[About this task] Copy the listing again, starting at the line that contains "Describe the element at coordinates (298, 73)" and ending at the end of the listing. Change "screenshot" to "screen capture" everywhere, alter nothing else, and leave out the pictures.

[Available records]
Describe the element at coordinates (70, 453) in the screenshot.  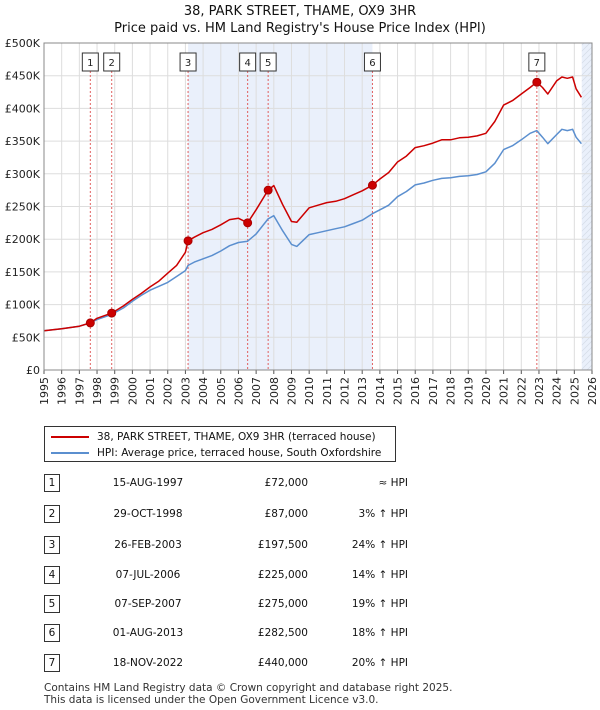
I see `legend-swatch-hpi` at that location.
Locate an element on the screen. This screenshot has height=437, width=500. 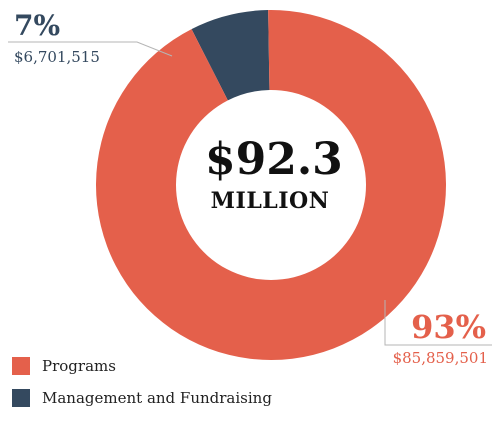
callout-line-programs is located at coordinates (438, 323).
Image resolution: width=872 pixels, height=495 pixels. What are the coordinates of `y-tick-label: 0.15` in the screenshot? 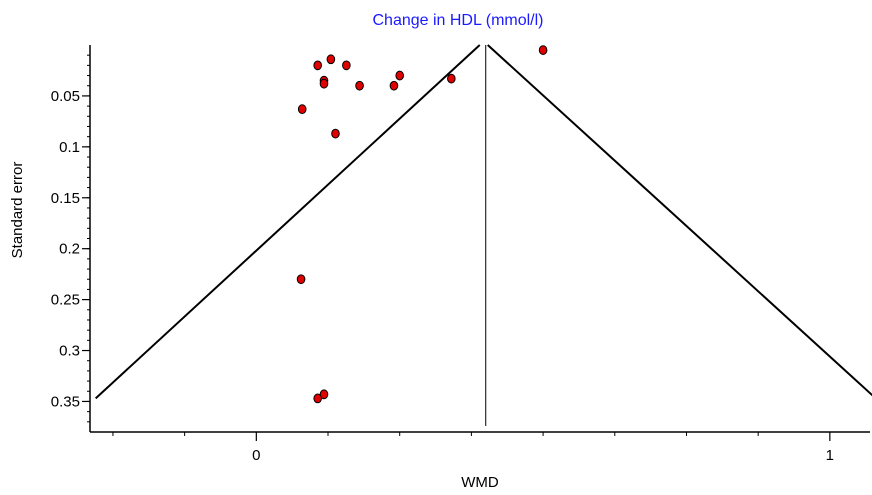 It's located at (66, 198).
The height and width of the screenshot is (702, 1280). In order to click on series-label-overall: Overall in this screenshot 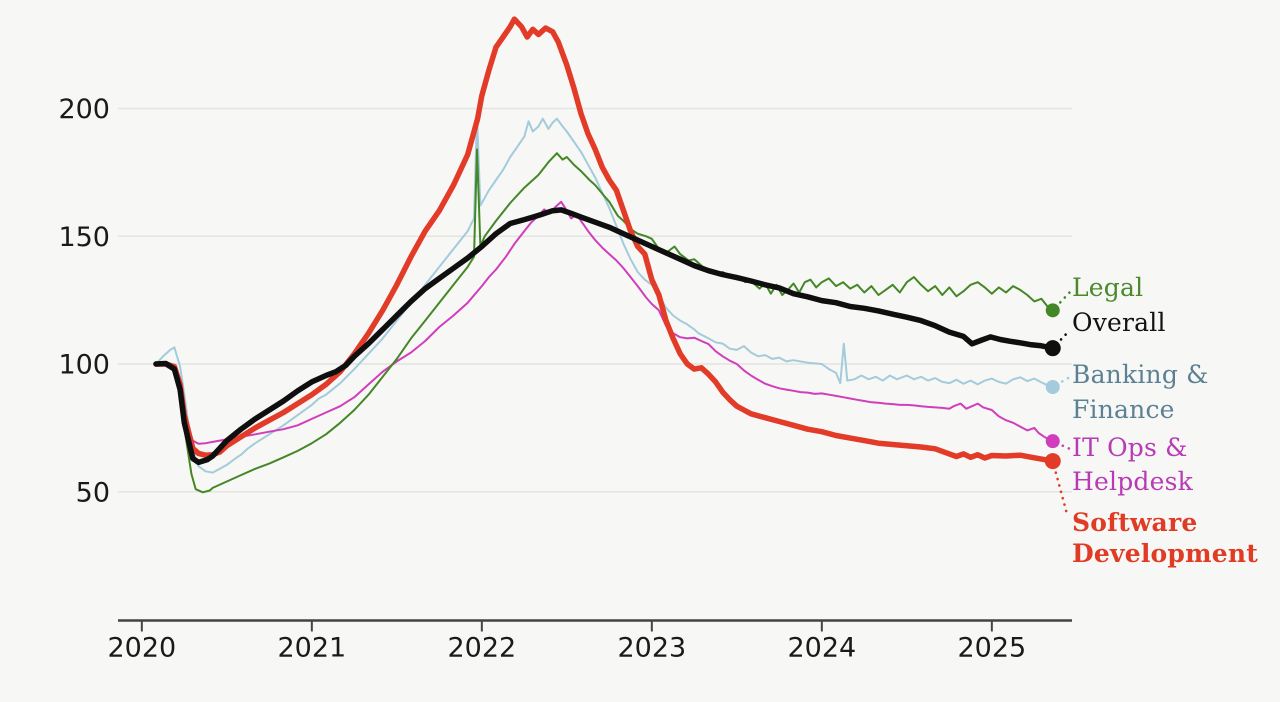, I will do `click(1119, 322)`.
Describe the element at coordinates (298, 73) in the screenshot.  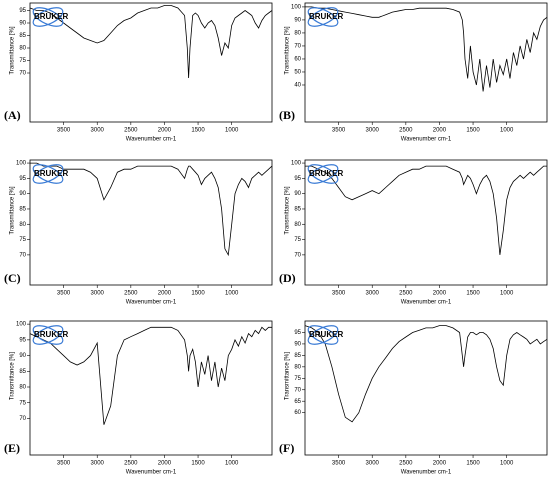
I see `y-tick-label: 50` at that location.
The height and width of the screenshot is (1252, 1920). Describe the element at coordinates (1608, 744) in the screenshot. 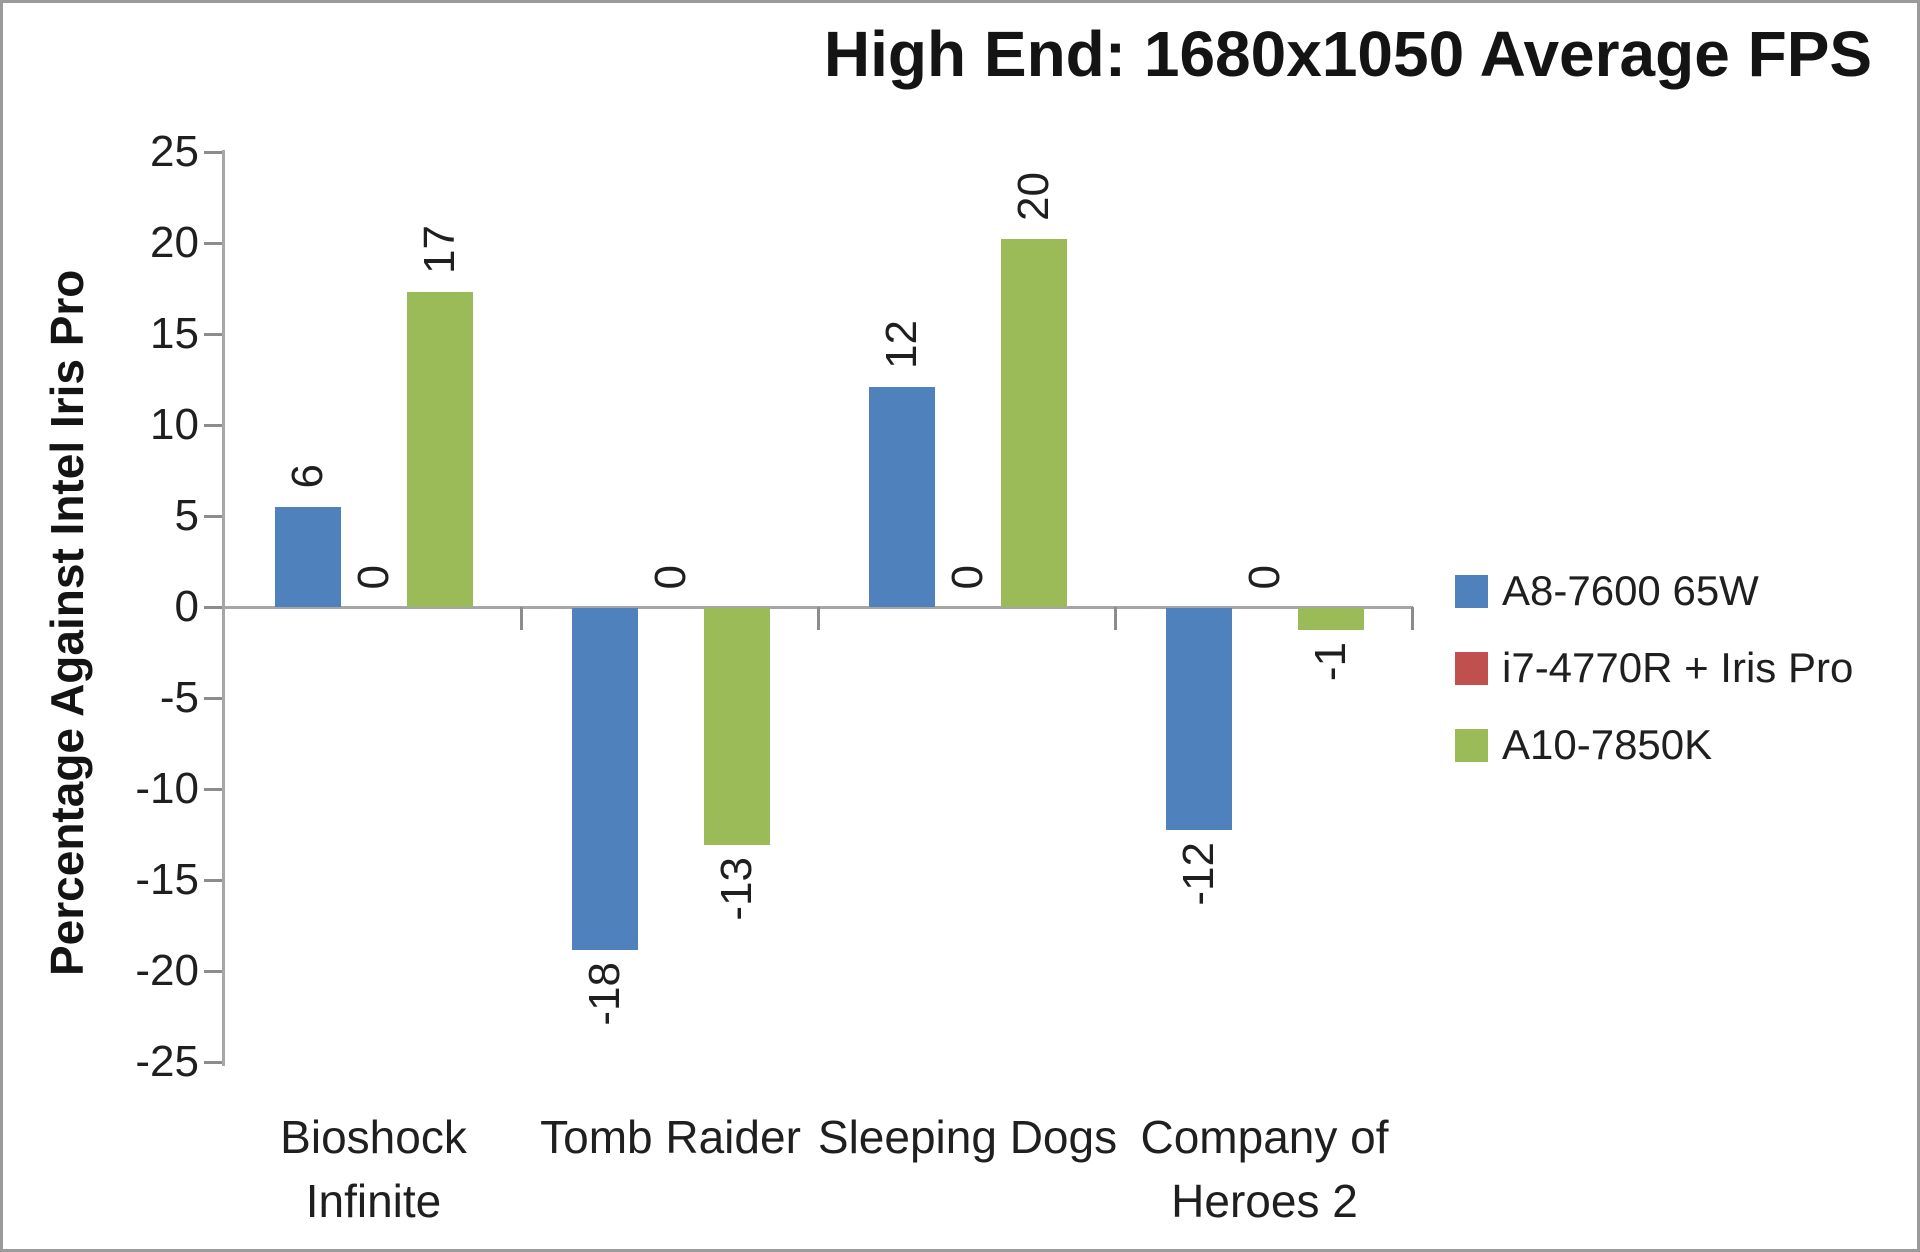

[Solution to the exercise]
Describe the element at coordinates (298, 73) in the screen capture.  
I see `y-tick-label: 50` at that location.
The height and width of the screen capture is (1252, 1920). Describe the element at coordinates (1608, 744) in the screen capture. 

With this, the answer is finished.